Written by Nicholas Vetrisek
With every passing day and subsequent regulation, it is becoming more and more clear to Californians that in order to prosper, leaving the state is imperative.
This isn’t simply the opinion of most residents, it is also backed up by data. According to Business Insider, California had the third largest number of people leaving the state, only behind New York and Illinois. The primary reason cited was housing, but there are still numerous other causes of Californians moving to other states.
One clear reason is the hostile climate for small businesses. California has a relatively high corporate tax rate and the highest top marginal tax rate for personal income in the country at 12.3%.
On top of that is the fact that California is famous for having some of the most draconian and constrictive regulations in the entire country. This is leading many small business owners to move to places like Texas where there is no corporate tax and relatively little regulation.
Another reason is immigration. There is a reason that despite losing over 100,000 people multiple years in a row, the state’s population has consistently increased. When immigrants enter the state by the hundreds of thousands, whether legally or illegally, it fundamentally changes the character of the state.

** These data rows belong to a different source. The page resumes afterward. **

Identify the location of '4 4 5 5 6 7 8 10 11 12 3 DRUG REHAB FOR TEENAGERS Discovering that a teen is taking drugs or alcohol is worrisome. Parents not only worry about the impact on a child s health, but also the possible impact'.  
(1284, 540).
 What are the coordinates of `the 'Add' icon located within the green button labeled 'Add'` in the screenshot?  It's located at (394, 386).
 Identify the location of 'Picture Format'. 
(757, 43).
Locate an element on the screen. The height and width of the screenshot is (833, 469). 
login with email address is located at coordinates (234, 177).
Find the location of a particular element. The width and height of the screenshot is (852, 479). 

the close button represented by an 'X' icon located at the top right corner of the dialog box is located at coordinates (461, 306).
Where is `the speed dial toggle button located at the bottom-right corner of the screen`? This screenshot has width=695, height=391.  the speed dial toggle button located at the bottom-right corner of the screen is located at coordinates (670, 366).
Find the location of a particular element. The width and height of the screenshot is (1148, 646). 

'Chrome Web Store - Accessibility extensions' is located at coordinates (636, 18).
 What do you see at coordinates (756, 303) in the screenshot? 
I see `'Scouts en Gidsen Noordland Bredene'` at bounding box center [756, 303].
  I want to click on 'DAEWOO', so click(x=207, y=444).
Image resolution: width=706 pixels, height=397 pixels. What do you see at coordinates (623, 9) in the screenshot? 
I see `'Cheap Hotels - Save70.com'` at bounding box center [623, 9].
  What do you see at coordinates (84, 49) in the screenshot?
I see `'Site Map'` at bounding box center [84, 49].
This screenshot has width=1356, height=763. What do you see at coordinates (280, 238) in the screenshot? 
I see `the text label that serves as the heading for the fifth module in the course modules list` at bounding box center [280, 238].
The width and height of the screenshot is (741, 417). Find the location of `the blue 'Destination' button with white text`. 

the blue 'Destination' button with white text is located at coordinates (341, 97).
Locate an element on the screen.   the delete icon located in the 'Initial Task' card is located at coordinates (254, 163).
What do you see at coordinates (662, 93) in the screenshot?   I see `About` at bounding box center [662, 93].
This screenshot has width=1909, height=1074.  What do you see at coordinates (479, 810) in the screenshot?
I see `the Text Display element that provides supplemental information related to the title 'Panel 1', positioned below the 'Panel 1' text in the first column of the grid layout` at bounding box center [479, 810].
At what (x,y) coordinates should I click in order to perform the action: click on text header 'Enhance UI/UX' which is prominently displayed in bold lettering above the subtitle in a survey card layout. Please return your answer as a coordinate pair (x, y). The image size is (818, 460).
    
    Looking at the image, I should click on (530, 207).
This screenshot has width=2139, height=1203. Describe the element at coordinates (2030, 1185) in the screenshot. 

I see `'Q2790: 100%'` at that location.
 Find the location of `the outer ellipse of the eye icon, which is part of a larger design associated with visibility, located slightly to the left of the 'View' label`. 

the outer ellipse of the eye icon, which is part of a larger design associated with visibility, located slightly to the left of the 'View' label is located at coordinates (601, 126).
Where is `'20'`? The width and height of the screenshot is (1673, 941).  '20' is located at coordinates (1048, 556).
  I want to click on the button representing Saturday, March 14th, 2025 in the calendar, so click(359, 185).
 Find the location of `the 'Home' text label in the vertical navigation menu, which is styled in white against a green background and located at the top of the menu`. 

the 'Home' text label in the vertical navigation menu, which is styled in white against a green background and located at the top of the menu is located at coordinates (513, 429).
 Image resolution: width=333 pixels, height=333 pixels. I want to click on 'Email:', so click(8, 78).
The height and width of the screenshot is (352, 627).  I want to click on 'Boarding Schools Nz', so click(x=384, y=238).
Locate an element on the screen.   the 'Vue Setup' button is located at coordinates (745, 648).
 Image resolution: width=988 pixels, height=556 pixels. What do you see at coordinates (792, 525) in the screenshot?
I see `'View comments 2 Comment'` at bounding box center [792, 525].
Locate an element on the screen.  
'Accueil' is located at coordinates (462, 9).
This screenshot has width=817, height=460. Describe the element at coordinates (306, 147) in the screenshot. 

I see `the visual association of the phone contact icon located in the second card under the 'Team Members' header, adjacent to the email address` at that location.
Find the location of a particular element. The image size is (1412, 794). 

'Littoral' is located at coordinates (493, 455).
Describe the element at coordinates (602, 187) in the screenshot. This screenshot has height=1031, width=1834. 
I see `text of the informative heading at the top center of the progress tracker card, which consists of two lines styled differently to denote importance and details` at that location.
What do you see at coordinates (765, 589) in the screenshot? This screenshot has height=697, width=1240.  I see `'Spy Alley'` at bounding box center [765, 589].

A report by the California Census Bureau says that 44 percent of people speak a language other than English in the home and in Los Angeles specifically, that number is 54 percent. This language difference is evidence of the ongoing cultural shift in California.
Lastly, the state is simply too expensive. The astronomical cost of living combined with the always increasing housing costs have made it clear to both those looking to start a family and those about to retire that living comfortably in the Golden State is nothing but a pipe dream.